> **Problem description**: At the line with "Screen dimensions: 1153x623", start transcribing; stop after the last line of the data below. Keep it exact and leave pictures out.

Stored data:
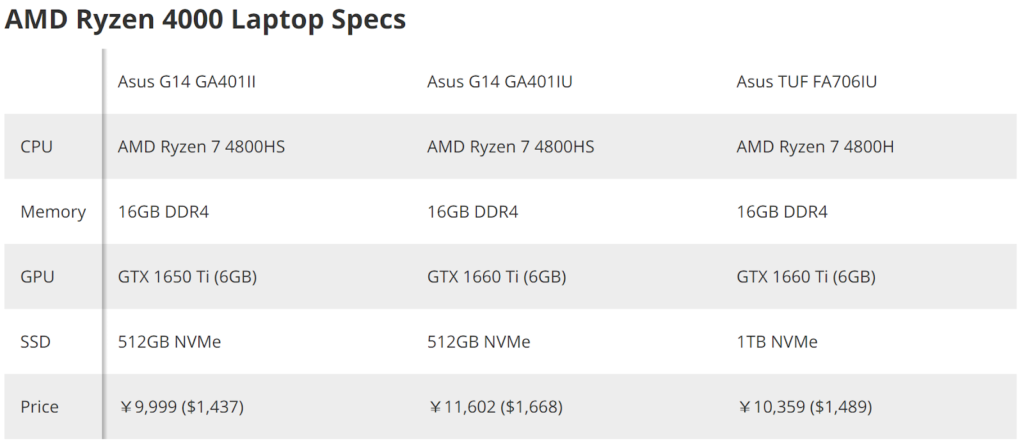Click the "AMD Ryzen 4000 Laptop Specs" heading
This screenshot has height=448, width=1024.
(x=205, y=21)
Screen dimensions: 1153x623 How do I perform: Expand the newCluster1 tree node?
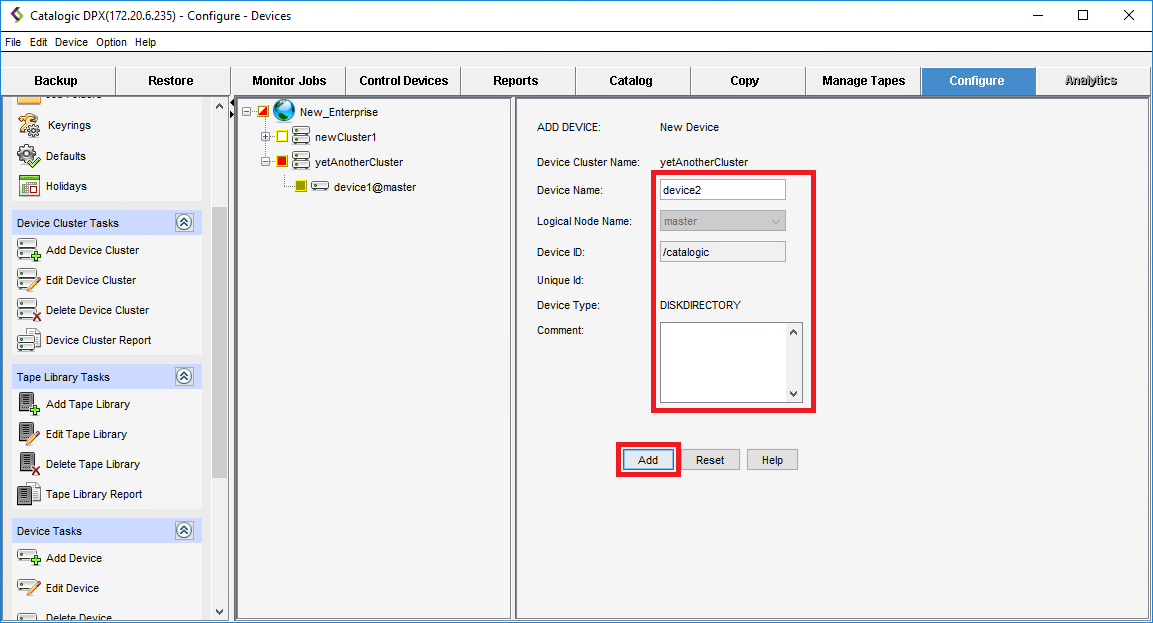pos(265,137)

> **Solution**:
Screen dimensions: 1153x623 How do I perform: Expand the newCluster1 tree node?
pos(265,137)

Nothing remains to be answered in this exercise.